WHAT YOU SHOULD DO:
Two lines mark the range in the entries below: the one holding "For every named" and the one holding "[Send Message] (316, 502)". Set down those two and all lines between them, exactly.

TASK MATERIAL:
* * *

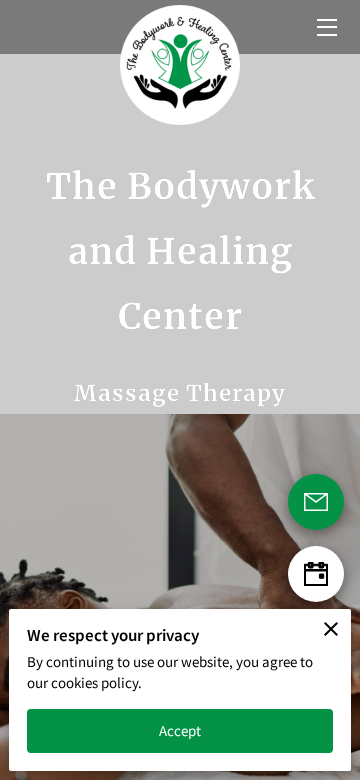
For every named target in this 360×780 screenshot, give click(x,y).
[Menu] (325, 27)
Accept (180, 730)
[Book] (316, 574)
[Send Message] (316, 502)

* * *

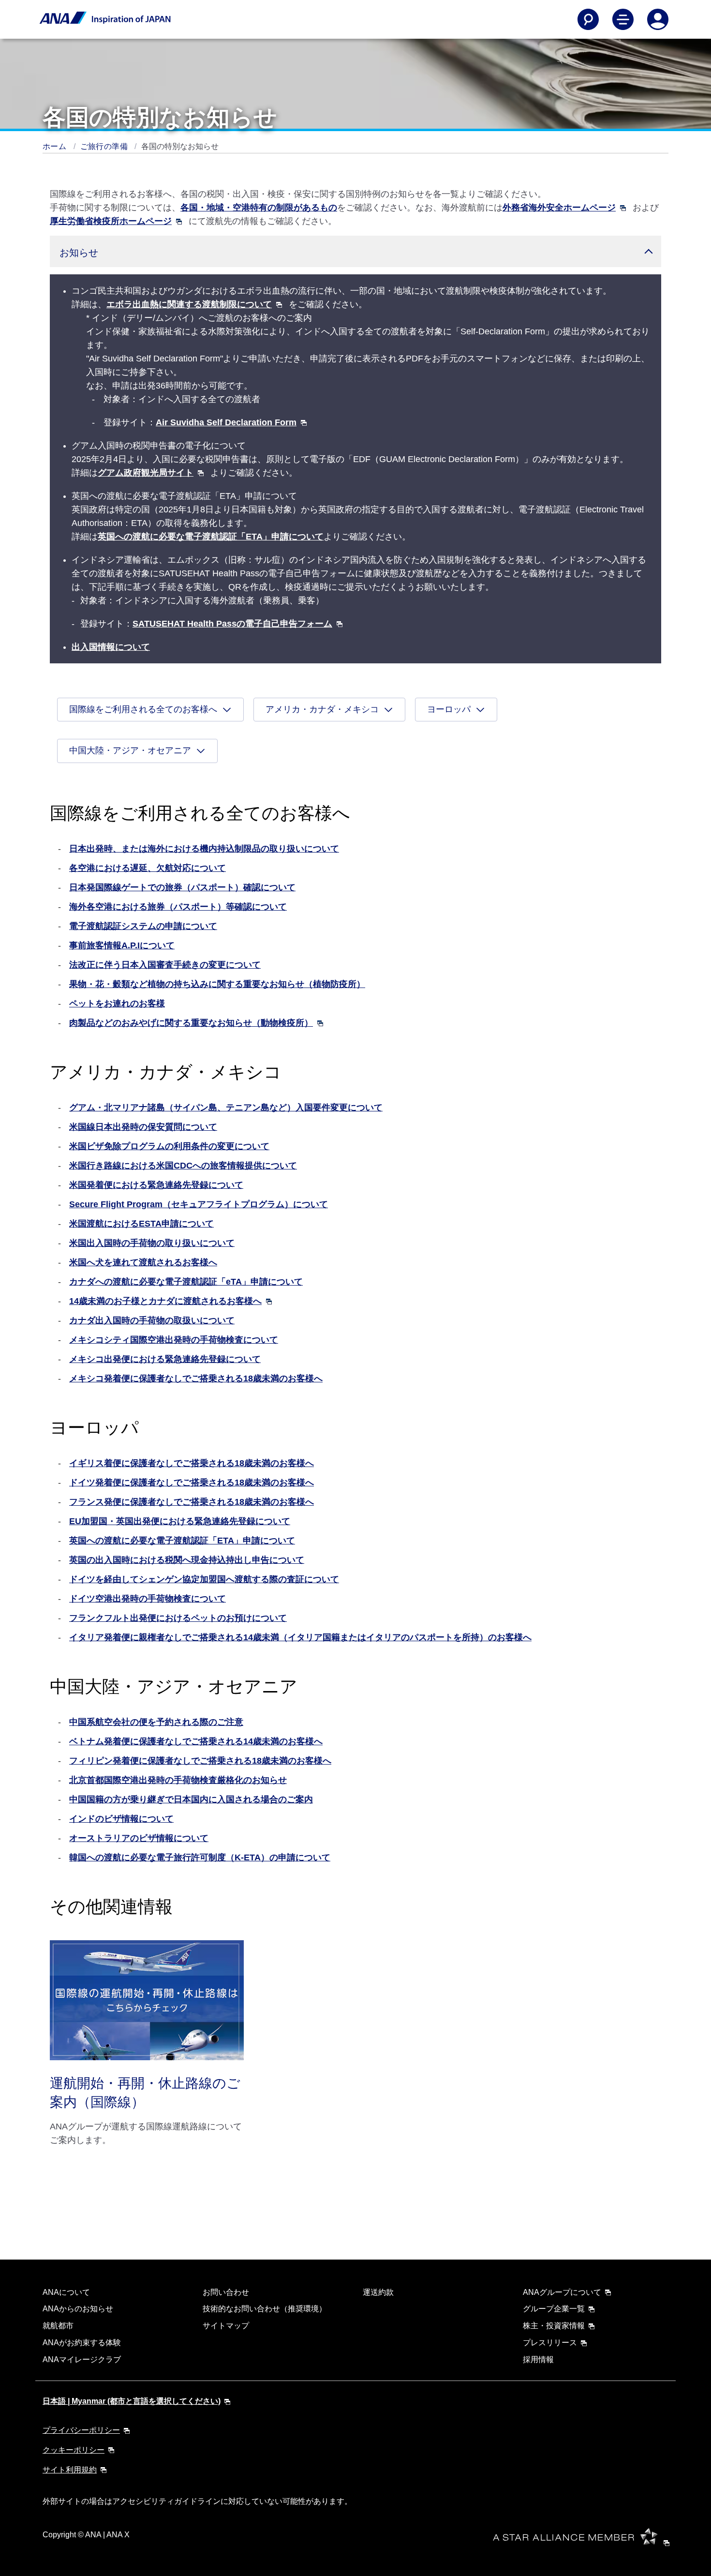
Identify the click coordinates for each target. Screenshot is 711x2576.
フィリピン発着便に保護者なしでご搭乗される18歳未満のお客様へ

* * *

SOLUTION FOR THIS PROBLEM:
For every named target in this 360×780 screenshot, give click(x,y).
[Menu] (325, 27)
Accept (180, 730)
[Book] (316, 574)
[Send Message] (316, 502)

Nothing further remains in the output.